The sheer size of a large body of Maratha horse prevents the attack of a small but compact corps from being otherwise than partially parried, and, as an equal front of an irregular body can never stand such a shock, the part menaced must give way. The body is then broken, and each part acts on the principle of avoiding exposure to the sole brunt of the action, while the part immediately attacked flies. Did the rem
ainder fall on the rear of the pursuers the chase must invariably be abandoned, but this would imply a degree of combination, the absence of which is supposed; and to the facility with which the disciplined squadrons divide, reassemble, charge and halt, by a single trumpet sound …
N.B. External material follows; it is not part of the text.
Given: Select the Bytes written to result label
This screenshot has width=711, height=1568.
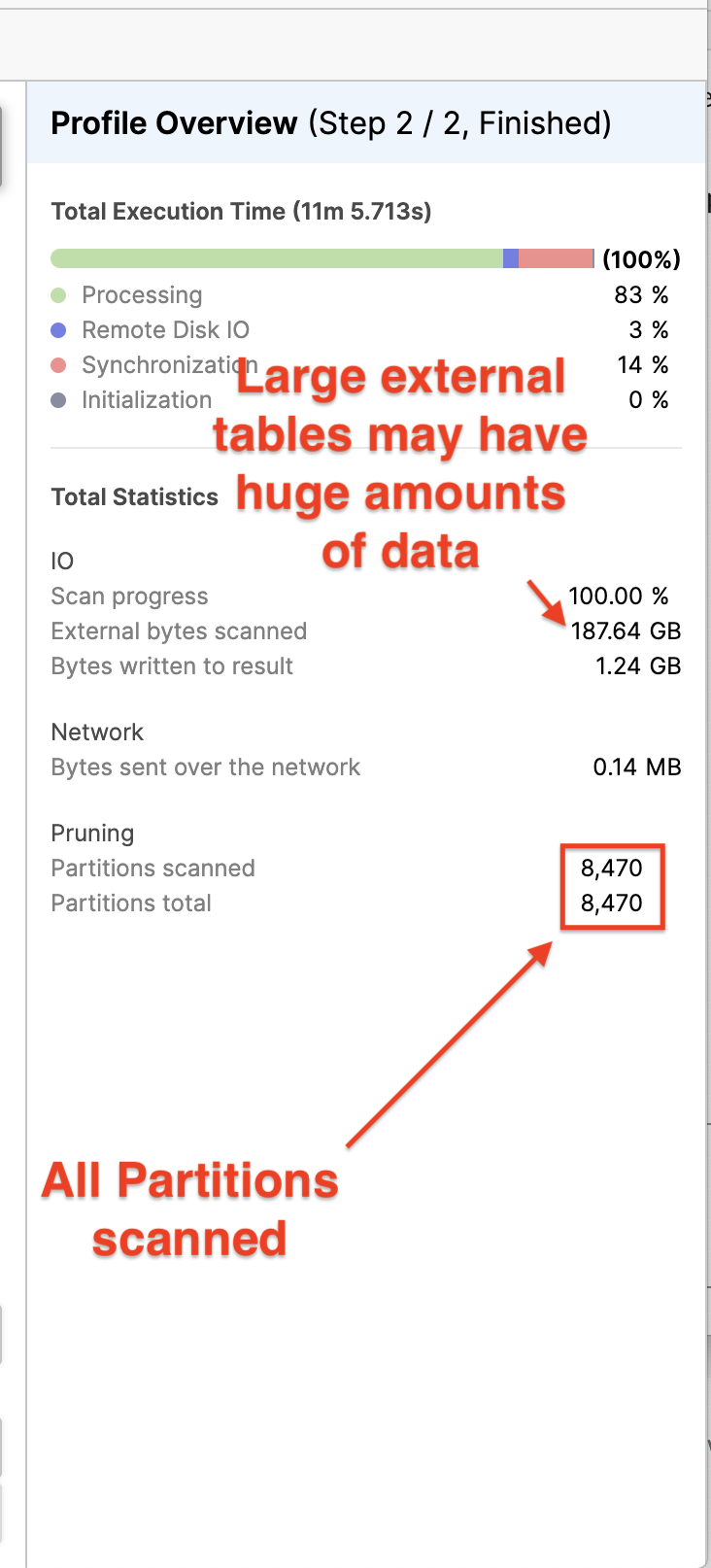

It was, therefore, no want of individual courage which produced the misbehaviour of the enemy, but the apprehension, however paradoxical it may appear, of being obliged to contend against odds. Our cavalry were too few in number to attempt the experiment of loose skirmishing. If that had been tried it would soon be found that these horse, now so despicable a body, would be formidable in detail.37
In 1857 a native officer of the 4th Punjab Cavalry claimed that British officers were essential to his comrades, telling Fred Roberts: ‘Sir, we fight well but we do not understand military arrangements.’38 A recent reflection on the outcome of the Mutiny draws the same conclusions: ‘fighting morale was nine-tenths organisation and only one part courage. As such they were embodied in the British officer corps.”39
One of the things that made both the Marathas and the Sikhs so formidable as opponents was the fact that both had been taught ‘military arrangements’ by their foreign advisers, many of whom had formerly been in the Company’s or HM’s service. Some were not a great deal of use. Robert Dick, illegitimate son of Major General Sir Robert Dick, who was killed at Sobraon, had held a commission in the Gwalior forces, and then been a local lieutenant in Skinner’s Horse, which he left (or from which, perhaps, he was dismissed) in 1831. In 1834 he was commanding a small force for the amirs of Sind, but fell out with his second in command, a subadar.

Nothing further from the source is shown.